Your instructions -
Give again, word for word, each line of the data from the first through the one containing "Viewport: 1041px width, 585px height.". Pictures stay out.

Saved data entries
━━━
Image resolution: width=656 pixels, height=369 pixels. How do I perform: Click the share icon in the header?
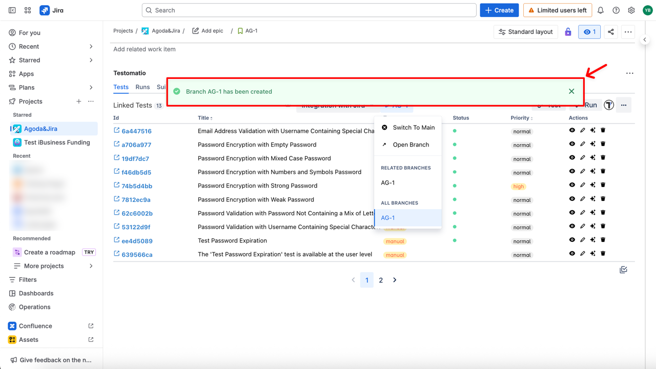[x=611, y=32]
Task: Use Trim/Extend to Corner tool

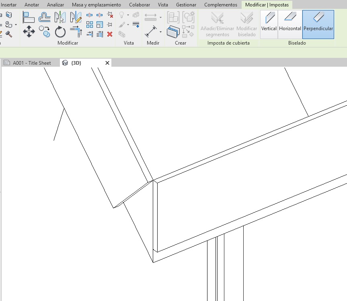Action: click(x=76, y=31)
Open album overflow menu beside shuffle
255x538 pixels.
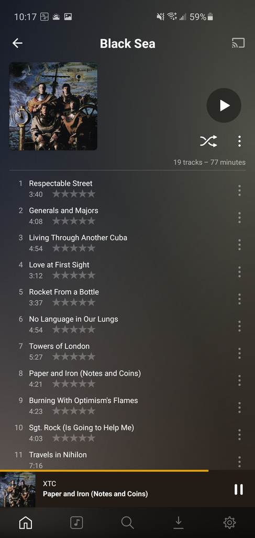click(x=239, y=141)
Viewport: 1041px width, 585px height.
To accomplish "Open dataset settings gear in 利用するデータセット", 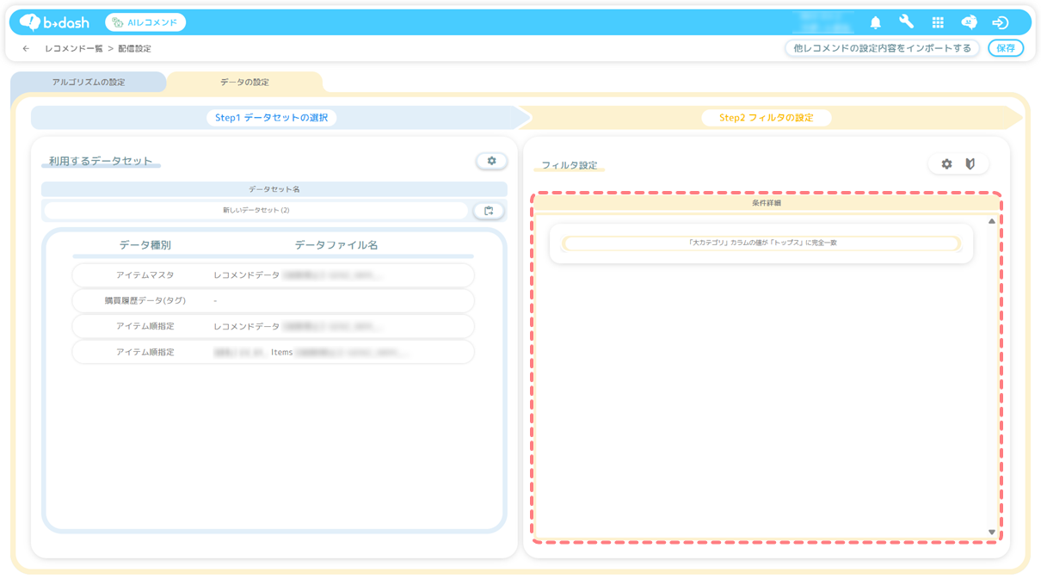I will coord(491,161).
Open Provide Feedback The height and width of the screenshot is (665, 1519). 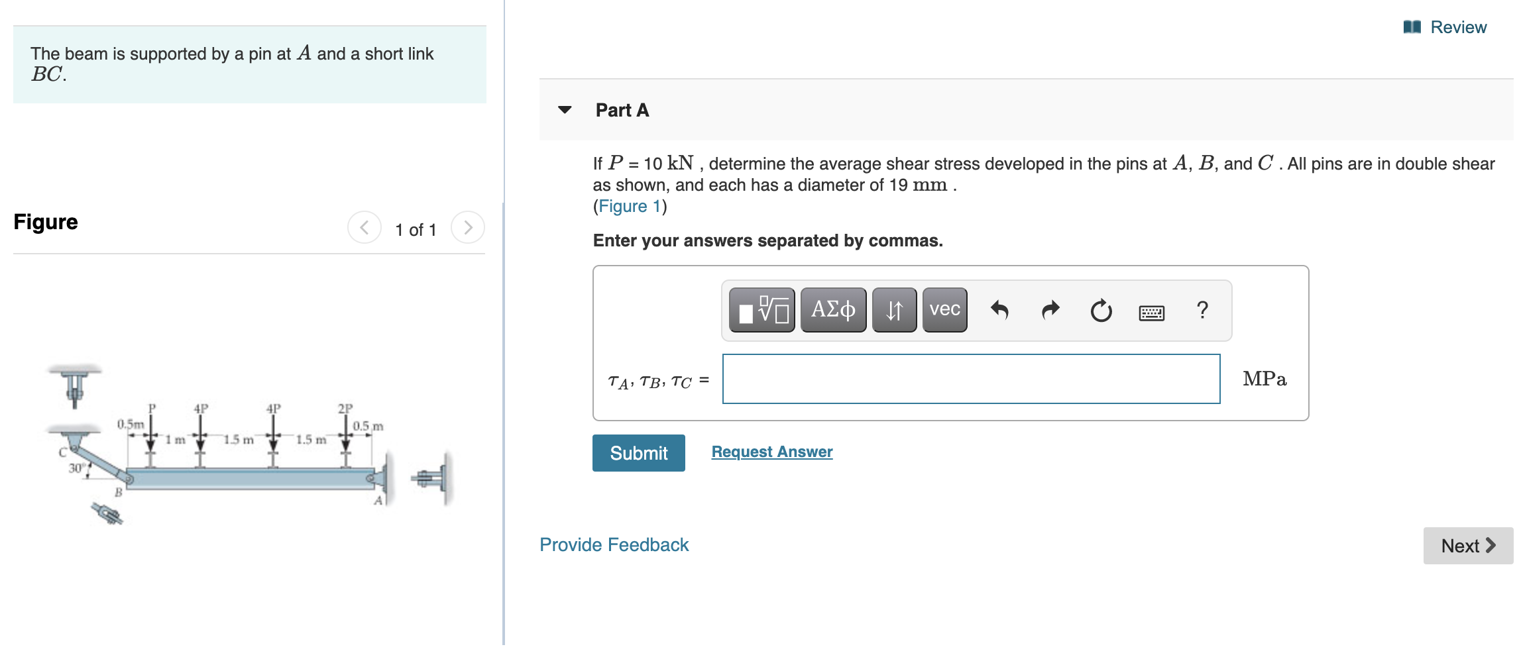click(x=614, y=544)
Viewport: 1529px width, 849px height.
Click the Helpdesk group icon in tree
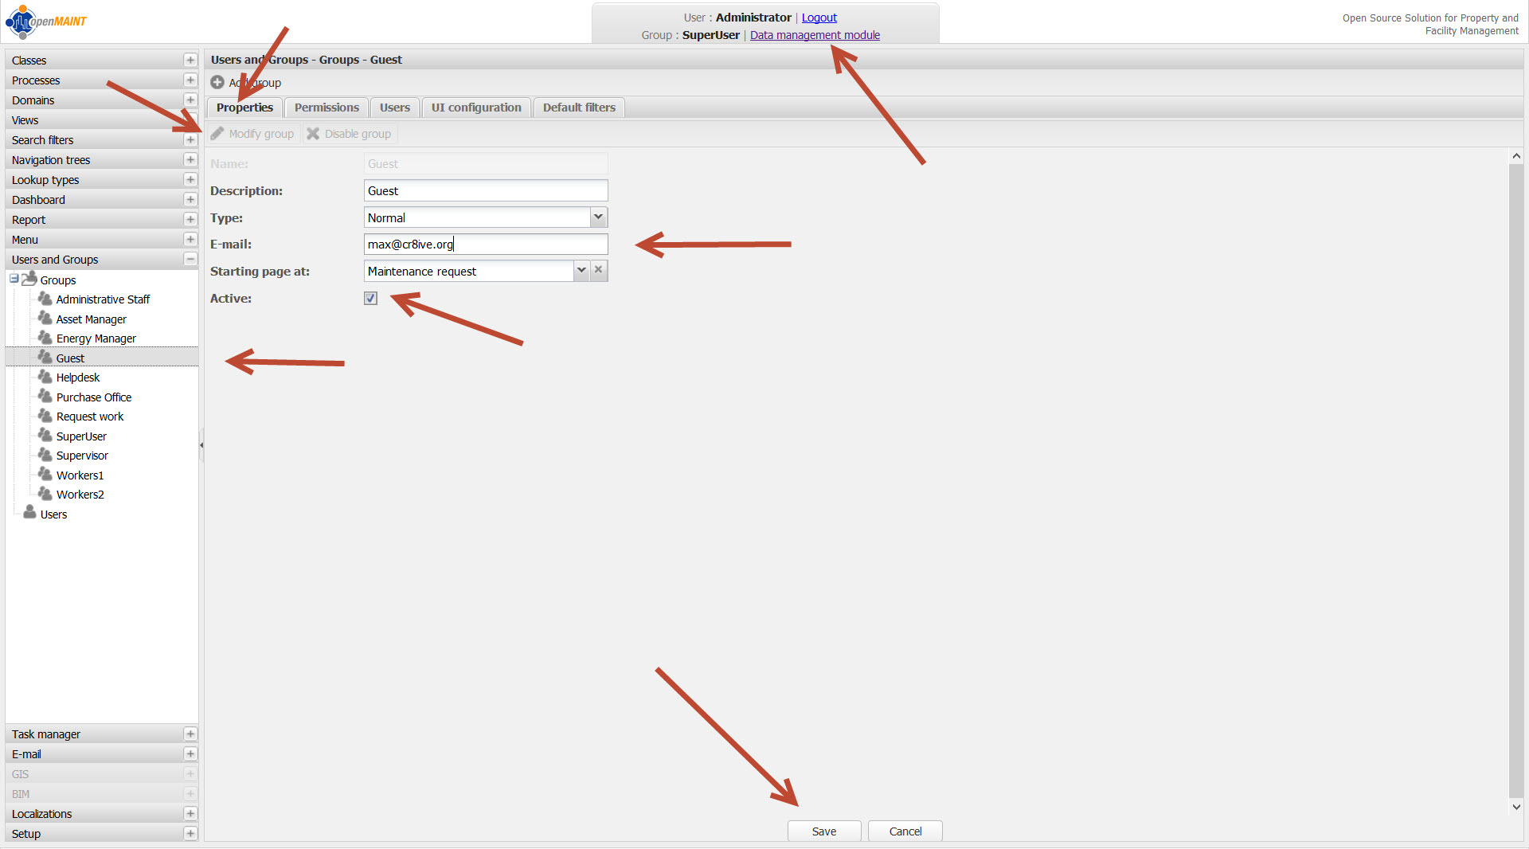45,377
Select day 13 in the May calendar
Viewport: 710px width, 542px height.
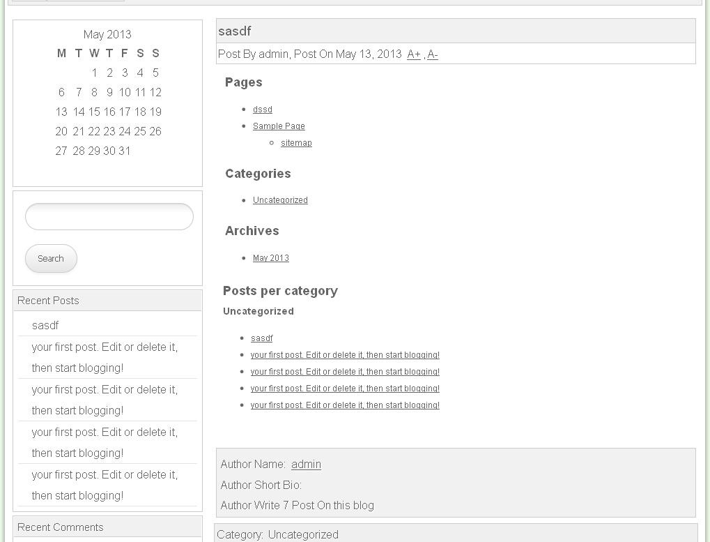(61, 112)
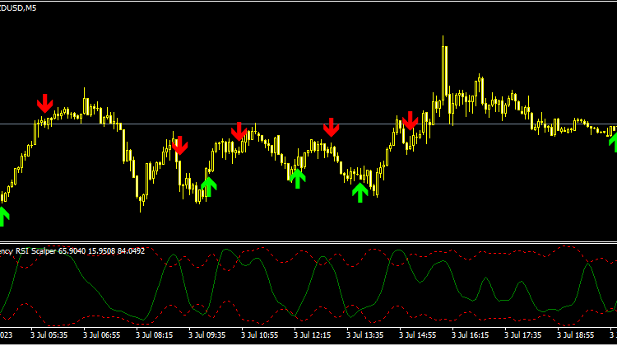Select the green buy arrow at far left edge
Image resolution: width=617 pixels, height=346 pixels.
(x=2, y=216)
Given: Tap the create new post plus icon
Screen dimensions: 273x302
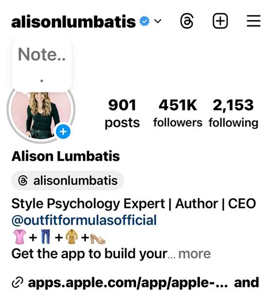Looking at the screenshot, I should [220, 21].
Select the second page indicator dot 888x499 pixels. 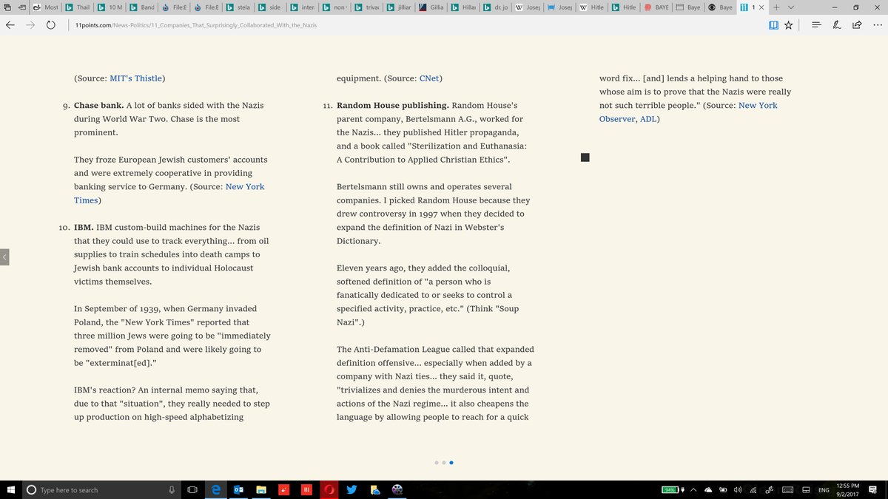[444, 463]
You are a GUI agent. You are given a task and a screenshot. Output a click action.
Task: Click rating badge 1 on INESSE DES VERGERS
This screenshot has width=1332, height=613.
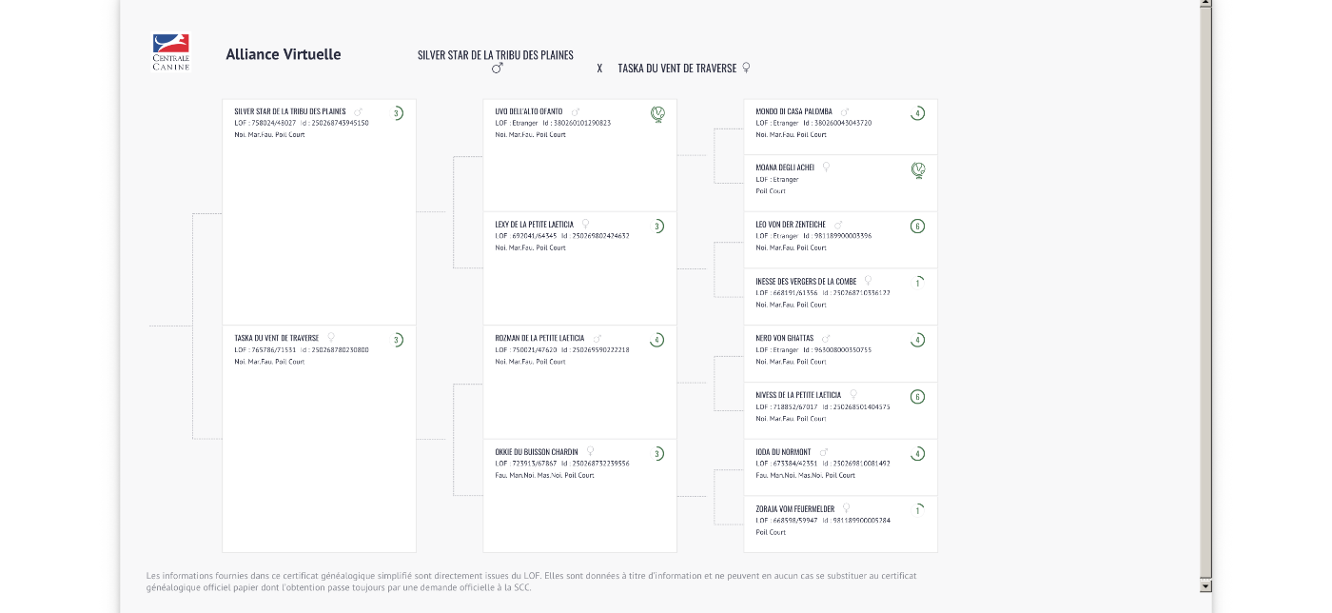(x=917, y=283)
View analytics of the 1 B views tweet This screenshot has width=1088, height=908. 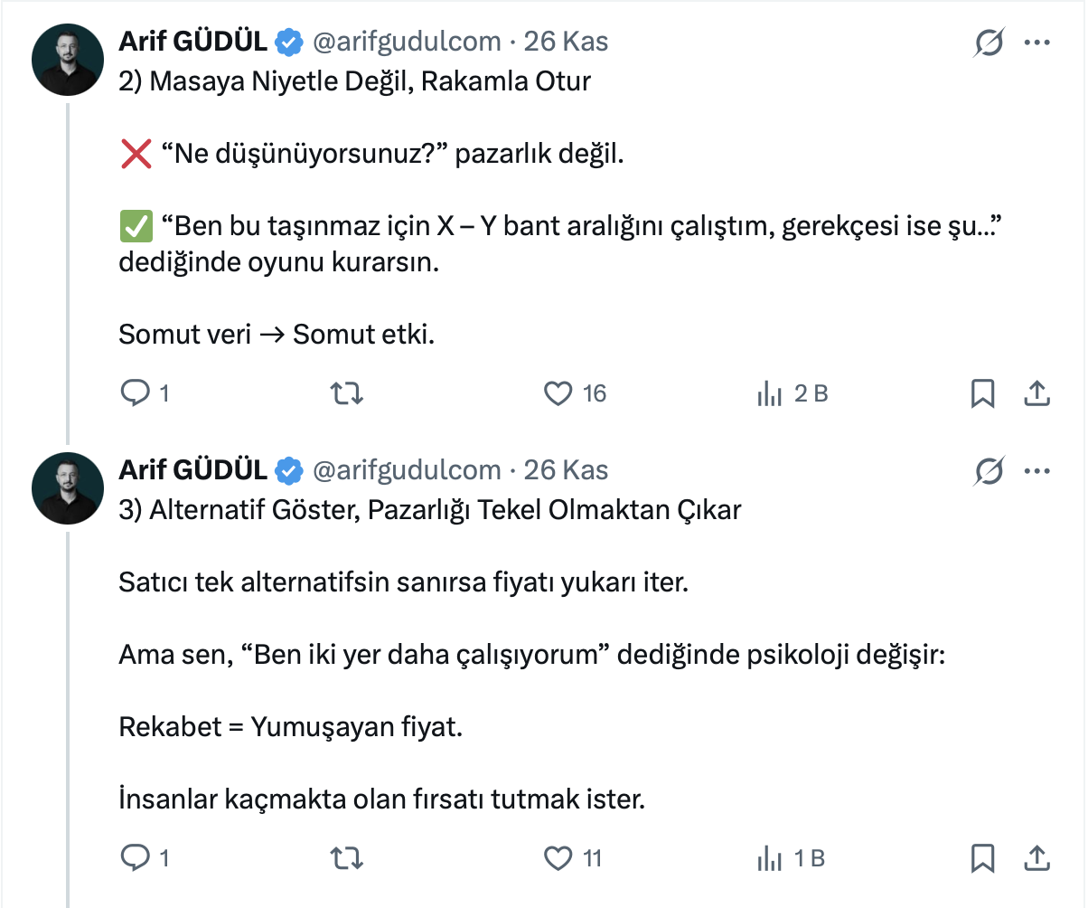(x=770, y=857)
━━━
Task response -
Image resolution: width=656 pixels, height=369 pixels. How do I perform: Click the share icon in the header?
[x=611, y=32]
Task: Use Trim/Extend to Corner tool

Action: click(x=76, y=31)
Open album overflow menu beside shuffle
255x538 pixels.
click(x=239, y=141)
Viewport: 1041px width, 585px height.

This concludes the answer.